In the wake of a brewing debate as to whether the date of demonetising the old-design Ksh1, 000 notes should be brought forward, a section of Kenyans believes that the corrupt members of the society, who are hoarding cash in their homes, would easily convert the old Ksh1, 000 notes into foreign currency, most notably the US dollar, and overcome an anti-graft and anti-money laundering trap set by the government.
Even as that option remains quite viable, the big question, however, is: how much of US currency is in circulation?
According to the Federal Reserve of the USA, there was approximately $1.70 trillion (Ksh172 trillion) in circulation — globally— as of January 31, 2019.
“This figure includes Federal Reserve notes ($1,655.2 billion), U.S. notes ($0.2 billion), currency no longer issued ($0.2 billion), and coins outstanding ($47.2 billion),” says the Federal Reserve on their official website.
A US dollar exchanges for Ksh101.17 as on June 5, 2019.
Even as converting the hoarded cash into foreign currency remains an option to moot, Central Bank of Kenya Governor Dr Patrick Njoroge said Monday that he will hold talks with managers of foreign exchange bureaus and money remittance providers to put in place controls to prevent illicit financial flows.
Dr Njoroge further pointed out he will communicate with other Central Bank bosses across the region for collaboration in the fight against financial crimes in Kenya.

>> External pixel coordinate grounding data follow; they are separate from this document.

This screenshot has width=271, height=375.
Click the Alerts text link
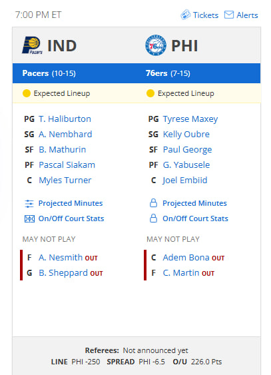click(x=247, y=15)
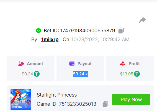Copy the Bet ID using copy icon
The image size is (157, 111).
click(x=121, y=31)
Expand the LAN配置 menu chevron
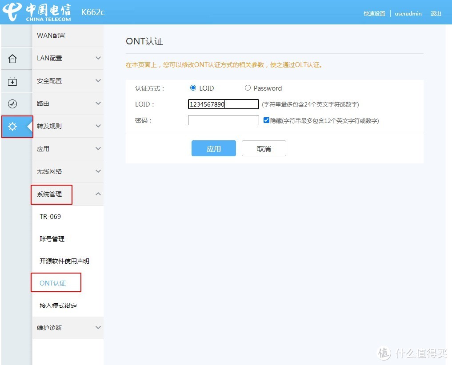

“I have just spoken to the CEOs and CFOs of commercial banks and micro-finances… I will talk with foreign exchange bureaus and money remittance providers to make sure all this is dealt with,” said the CBK chief.
On Madaraka Day, the Kenyan Government announced that October 1 will be the last day when the old-design a Ksh1, 000 note will be used as legal tender, urging those in possession of the currency to trade them in for new notes at any nearby commercial bank.
Persons who have between Ksh1 million and Ksh5 million in cash, can exchange the monies at any recognized local bank, of course, not before explaining where they got the money from.
Holders of more than Ksh5 million in cash have been asked to take the money to the CBK, where they would explain its source before it gets channeled into the accounts of the respective holders.